Stored dataset items
========

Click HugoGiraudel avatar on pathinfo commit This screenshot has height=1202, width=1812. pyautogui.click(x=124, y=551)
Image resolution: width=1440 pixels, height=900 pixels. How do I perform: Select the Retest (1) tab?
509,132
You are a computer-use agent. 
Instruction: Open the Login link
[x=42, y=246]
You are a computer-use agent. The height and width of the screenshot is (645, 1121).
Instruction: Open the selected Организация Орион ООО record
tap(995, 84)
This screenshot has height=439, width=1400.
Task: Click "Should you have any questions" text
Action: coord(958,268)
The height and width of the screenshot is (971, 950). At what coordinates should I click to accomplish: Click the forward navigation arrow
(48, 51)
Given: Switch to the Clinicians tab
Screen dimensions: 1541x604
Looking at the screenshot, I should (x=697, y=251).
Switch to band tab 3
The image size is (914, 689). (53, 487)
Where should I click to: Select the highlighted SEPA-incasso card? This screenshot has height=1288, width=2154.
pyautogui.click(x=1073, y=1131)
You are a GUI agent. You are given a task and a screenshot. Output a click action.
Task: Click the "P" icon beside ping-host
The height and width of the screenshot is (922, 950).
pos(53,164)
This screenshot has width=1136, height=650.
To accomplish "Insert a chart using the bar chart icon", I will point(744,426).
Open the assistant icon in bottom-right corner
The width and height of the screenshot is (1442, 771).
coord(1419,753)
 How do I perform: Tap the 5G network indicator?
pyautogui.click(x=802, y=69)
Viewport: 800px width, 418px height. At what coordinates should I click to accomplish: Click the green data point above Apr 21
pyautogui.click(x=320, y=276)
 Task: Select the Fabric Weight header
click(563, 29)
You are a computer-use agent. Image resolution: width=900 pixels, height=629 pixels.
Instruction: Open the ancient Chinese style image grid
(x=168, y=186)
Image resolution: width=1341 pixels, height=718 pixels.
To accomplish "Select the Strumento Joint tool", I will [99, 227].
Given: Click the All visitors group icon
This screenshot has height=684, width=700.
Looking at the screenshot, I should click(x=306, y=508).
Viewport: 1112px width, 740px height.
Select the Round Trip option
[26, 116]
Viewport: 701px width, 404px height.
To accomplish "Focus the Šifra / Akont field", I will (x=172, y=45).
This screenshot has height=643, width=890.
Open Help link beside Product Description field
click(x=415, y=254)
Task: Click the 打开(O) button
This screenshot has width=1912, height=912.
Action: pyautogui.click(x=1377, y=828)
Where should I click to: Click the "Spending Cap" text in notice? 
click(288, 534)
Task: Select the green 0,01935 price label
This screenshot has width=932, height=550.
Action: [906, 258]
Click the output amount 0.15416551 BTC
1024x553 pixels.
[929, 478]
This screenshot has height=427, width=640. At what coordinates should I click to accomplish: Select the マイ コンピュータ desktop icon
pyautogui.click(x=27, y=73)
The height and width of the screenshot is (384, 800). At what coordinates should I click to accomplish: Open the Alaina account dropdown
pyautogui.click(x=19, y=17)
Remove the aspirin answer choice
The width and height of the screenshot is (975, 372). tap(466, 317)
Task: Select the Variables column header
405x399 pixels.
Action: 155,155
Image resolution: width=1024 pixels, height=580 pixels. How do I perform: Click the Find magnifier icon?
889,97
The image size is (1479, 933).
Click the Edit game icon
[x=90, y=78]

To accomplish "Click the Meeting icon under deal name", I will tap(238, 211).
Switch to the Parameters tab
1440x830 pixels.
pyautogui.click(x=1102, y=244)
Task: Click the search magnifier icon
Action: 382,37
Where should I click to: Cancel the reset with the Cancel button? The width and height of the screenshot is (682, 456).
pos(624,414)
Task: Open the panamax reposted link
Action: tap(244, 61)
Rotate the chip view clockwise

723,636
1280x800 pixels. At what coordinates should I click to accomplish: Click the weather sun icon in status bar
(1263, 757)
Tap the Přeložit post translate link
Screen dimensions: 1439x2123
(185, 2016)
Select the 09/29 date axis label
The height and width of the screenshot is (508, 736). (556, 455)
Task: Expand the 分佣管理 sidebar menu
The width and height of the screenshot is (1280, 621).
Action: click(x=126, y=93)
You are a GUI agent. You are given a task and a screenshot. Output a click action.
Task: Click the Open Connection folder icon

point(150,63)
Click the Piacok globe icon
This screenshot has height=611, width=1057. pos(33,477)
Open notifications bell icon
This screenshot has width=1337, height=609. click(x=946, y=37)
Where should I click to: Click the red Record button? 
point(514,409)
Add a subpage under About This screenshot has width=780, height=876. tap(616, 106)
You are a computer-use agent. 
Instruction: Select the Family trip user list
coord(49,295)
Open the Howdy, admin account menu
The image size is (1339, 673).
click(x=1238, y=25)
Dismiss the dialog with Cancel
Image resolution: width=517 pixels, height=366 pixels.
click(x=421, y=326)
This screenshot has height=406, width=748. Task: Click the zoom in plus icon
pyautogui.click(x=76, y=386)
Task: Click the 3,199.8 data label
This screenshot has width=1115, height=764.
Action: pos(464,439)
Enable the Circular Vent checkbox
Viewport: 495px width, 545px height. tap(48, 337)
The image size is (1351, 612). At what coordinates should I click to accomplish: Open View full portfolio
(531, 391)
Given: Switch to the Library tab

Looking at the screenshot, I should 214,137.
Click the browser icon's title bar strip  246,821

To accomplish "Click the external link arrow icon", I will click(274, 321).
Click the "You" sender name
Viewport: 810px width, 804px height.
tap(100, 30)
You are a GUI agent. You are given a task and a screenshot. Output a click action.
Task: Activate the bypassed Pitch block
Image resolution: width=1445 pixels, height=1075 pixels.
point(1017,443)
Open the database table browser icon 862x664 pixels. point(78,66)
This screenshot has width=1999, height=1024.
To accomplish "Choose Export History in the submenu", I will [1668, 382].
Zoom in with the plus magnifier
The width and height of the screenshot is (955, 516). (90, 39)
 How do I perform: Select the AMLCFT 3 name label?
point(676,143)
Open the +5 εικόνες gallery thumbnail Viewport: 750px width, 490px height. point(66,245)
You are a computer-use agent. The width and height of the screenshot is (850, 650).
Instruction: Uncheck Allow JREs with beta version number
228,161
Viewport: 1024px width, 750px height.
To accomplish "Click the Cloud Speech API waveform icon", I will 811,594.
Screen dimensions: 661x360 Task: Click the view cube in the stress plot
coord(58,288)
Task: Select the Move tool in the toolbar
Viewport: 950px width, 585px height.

========

# ASSIGNMENT:
How many of the lines in the records include the string "tool"? Reply with the number alone.

# TASK ANSWER:
2